I have a service available on a server distinct from my grunt server, which serves my angularjs app.
The external server is an Apache server, serving JSON data with PHP.
I would like to intercept any possible server error (from "server down", to "404"...).
I have tried to use interceptors, this way:
app.factory('myFactory', function($resource) {
return $resource('http://www.remote.server.com/api/WRONGPATH',
});
app.config(function ($routeProvider, $httpProvider) {
...
$httpProvider.responseInterceptors.push(function($q) {
return function(promise) {
return promise.then(function(successResponse) {
if (successResponse.config.method.toUpperCase() !== 'GET') {
console.info('success');
}
return successResponse;
}, function(errorResponse) {
switch (errorResponse.status) {
case 401:
console.info('wrong usename or password');
break;
case 403:
console.info('no rights to do this');
break;
case 500:
console.info('server internal error: ' + errorResponse.data);
break;
default:
console.info('error ' + errorResponse.status + ': ' + errorResponse.data);
}
return $q.reject(errorResponse);
});
};
});
});
with no success: I always fall in the 'default' switch case, with errorResponse.status == 0.

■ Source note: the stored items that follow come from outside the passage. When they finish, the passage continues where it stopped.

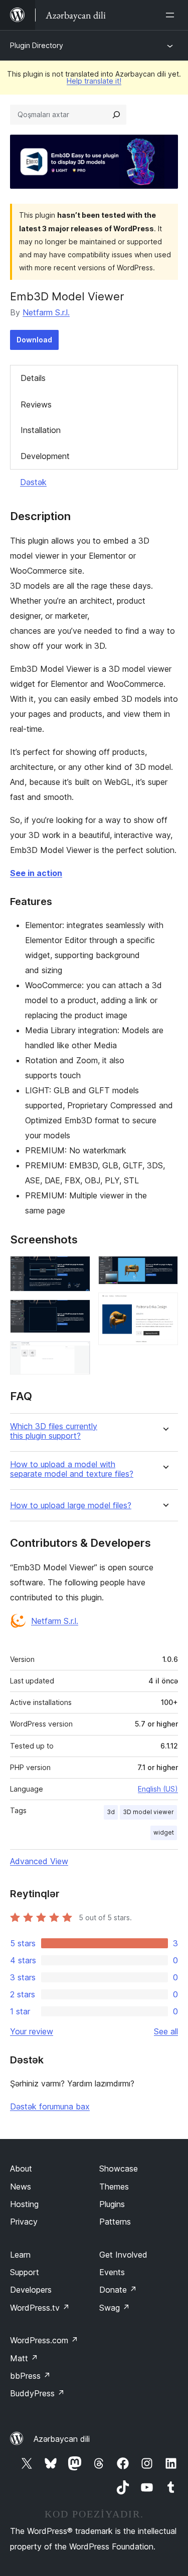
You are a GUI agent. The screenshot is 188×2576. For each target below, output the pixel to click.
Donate (118, 2290)
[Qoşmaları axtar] (116, 115)
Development (45, 456)
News (20, 2187)
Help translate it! (94, 81)
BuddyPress (37, 2393)
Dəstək (33, 482)
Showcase (118, 2169)
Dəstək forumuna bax (50, 2106)
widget (163, 1832)
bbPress (30, 2376)
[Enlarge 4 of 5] (164, 1269)
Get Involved (123, 2255)
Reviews (36, 404)
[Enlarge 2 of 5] (77, 1313)
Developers (31, 2290)
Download (34, 339)
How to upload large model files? (70, 1505)
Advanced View (39, 1861)
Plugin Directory (36, 45)
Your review (31, 2031)
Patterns (115, 2222)
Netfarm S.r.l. (46, 312)
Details (33, 378)
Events (112, 2272)
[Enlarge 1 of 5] (77, 1269)
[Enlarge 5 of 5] (164, 1306)
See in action (36, 873)
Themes (114, 2187)
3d (111, 1812)
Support (24, 2272)
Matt (24, 2358)
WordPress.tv (40, 2308)
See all (166, 2031)
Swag (114, 2308)
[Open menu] (172, 15)
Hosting (24, 2204)
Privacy (24, 2222)
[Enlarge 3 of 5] (77, 1355)
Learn (20, 2255)
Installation (41, 430)
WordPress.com (44, 2340)
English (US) (158, 1789)
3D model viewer (148, 1812)
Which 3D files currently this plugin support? (53, 1431)
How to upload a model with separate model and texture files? (71, 1469)
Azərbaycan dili (62, 2439)
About (21, 2169)
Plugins (112, 2204)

I suppose this happens because the browsers stop when intercepting a CORS error...
Everything works just fine if I change the remote url with a local one...
Is there any possibility to handle angular.js $resource (or $http) remote requests errors?
I would also accept a design shift suggestion, like reimplementing my PHP service in a grunt-like way... (my PHP service - actually - just prints a JSON list of image names from a server folder...).